[Data Boundary: Start]
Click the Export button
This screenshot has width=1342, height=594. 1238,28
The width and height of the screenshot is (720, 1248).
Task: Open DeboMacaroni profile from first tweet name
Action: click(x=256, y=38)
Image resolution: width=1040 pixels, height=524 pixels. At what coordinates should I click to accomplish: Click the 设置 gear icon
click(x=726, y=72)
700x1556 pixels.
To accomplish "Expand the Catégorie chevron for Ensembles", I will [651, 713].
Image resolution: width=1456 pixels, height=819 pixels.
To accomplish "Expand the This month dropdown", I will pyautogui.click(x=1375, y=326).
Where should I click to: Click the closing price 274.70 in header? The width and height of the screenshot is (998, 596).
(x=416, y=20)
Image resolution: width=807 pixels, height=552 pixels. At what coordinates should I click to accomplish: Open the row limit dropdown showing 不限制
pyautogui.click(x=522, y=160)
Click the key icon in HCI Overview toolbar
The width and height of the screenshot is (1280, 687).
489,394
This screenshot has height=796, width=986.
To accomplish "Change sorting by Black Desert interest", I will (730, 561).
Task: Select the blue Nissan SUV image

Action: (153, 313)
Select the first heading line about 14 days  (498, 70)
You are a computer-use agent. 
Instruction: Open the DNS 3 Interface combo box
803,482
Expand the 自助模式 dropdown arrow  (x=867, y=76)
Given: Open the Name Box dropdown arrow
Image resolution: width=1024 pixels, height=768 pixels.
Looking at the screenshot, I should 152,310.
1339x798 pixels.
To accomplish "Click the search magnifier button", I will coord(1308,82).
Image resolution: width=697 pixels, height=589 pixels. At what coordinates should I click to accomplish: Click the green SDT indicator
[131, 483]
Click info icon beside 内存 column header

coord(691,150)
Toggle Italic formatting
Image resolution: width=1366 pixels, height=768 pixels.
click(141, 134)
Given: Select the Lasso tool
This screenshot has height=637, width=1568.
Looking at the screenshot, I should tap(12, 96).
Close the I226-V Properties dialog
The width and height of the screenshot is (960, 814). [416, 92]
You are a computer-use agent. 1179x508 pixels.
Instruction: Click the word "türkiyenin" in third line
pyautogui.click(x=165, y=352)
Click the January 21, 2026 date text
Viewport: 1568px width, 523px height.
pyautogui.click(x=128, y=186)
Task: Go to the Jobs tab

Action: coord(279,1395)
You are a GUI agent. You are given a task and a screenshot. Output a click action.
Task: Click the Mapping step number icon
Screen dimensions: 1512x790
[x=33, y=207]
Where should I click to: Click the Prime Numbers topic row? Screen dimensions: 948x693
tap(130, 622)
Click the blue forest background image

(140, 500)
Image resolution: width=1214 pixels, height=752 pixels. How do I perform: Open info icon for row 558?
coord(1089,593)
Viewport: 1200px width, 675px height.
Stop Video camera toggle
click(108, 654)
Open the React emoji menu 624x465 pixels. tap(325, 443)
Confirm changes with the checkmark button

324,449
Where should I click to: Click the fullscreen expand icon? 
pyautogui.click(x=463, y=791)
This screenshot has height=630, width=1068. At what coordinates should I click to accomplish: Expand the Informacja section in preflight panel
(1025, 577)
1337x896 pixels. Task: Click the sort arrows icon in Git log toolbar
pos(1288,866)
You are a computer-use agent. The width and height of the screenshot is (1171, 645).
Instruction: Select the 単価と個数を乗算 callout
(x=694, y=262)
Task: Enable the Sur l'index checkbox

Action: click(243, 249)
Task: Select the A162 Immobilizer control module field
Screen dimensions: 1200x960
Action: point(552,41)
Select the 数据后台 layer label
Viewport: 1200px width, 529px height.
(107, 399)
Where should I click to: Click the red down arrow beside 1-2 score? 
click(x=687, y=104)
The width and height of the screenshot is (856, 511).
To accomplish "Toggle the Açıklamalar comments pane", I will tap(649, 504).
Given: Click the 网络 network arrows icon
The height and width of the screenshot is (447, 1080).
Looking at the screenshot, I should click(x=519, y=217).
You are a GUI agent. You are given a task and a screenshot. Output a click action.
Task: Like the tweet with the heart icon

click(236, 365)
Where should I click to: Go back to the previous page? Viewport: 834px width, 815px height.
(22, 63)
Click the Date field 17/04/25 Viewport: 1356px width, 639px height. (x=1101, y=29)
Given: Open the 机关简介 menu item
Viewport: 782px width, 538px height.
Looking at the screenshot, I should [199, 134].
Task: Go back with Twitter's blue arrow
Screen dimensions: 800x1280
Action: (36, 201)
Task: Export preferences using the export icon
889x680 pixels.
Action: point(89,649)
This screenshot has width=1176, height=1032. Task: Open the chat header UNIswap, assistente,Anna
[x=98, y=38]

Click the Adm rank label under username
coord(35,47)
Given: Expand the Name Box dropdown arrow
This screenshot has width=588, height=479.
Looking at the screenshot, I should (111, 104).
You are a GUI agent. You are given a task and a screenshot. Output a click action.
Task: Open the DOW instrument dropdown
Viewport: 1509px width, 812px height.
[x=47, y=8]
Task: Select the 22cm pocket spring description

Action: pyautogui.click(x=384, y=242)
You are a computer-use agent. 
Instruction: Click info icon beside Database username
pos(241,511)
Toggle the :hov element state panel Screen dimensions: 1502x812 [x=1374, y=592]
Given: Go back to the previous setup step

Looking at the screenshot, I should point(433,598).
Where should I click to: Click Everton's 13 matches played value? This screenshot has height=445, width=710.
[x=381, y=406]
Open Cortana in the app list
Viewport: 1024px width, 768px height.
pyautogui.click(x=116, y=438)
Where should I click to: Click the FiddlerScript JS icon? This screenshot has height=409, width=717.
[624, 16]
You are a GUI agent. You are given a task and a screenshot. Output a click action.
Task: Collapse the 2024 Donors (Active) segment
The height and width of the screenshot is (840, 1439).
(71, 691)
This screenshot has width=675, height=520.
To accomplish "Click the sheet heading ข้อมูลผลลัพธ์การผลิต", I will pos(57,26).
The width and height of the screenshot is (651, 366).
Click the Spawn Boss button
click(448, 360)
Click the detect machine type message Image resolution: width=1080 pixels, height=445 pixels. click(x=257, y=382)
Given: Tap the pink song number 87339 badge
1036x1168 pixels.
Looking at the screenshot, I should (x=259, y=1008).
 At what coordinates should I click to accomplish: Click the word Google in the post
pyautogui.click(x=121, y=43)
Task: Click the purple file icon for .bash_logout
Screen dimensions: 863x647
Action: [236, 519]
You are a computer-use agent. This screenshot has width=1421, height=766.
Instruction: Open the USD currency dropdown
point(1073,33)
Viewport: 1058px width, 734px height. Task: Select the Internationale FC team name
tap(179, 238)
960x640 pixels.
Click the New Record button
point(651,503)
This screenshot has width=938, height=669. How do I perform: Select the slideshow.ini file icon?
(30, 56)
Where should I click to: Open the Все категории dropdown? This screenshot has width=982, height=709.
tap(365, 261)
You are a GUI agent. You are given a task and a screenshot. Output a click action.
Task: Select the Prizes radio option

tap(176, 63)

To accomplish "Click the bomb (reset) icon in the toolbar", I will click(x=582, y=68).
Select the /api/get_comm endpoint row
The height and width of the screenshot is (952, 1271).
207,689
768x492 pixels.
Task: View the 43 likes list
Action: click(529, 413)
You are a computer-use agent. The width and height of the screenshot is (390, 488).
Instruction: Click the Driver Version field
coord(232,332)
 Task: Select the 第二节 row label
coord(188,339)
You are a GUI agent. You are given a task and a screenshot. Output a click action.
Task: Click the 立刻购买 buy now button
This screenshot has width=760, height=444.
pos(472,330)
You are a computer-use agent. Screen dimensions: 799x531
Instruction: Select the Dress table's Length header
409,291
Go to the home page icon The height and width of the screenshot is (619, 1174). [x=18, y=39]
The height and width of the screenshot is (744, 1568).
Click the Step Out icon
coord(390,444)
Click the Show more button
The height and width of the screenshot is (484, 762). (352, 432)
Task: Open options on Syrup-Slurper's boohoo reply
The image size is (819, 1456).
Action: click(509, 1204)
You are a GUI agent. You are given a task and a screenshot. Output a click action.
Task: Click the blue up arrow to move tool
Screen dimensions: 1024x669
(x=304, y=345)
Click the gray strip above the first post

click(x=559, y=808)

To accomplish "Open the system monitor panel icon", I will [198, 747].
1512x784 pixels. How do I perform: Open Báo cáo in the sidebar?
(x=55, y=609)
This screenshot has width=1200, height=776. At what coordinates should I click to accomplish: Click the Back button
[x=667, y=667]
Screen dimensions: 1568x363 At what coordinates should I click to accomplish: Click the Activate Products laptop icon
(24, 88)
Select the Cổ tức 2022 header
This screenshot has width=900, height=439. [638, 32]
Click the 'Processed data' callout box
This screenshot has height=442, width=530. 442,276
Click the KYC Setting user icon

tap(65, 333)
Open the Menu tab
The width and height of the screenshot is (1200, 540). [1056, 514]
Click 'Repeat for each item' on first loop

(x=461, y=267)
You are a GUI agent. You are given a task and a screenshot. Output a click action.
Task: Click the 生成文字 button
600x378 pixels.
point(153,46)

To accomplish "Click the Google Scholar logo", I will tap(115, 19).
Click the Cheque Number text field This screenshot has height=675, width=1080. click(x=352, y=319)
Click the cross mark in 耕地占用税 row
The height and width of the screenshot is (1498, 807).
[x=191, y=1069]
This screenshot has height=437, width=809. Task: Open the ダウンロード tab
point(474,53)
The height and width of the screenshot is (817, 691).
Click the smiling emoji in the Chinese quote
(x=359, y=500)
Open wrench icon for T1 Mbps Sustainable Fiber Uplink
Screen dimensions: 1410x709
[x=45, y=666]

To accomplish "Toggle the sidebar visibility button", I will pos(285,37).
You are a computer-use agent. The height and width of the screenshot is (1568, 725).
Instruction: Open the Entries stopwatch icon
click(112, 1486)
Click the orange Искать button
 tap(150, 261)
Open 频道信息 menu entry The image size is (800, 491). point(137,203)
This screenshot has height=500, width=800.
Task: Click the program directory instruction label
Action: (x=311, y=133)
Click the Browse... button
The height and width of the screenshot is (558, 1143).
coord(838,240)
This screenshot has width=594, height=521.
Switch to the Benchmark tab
[Data Boundary: End]
The response must consist of the lines above, from the first one through the line containing "Image resolution: width=1456", reproduced exactly.

Click the Export button
This screenshot has width=1342, height=594. 1238,28
The width and height of the screenshot is (720, 1248).
Task: Open DeboMacaroni profile from first tweet name
Action: click(x=256, y=38)
Image resolution: width=1040 pixels, height=524 pixels. At what coordinates should I click to accomplish: Click the 设置 gear icon
click(x=726, y=72)
700x1556 pixels.
To accomplish "Expand the Catégorie chevron for Ensembles", I will [651, 713].
Image resolution: width=1456 pixels, height=819 pixels.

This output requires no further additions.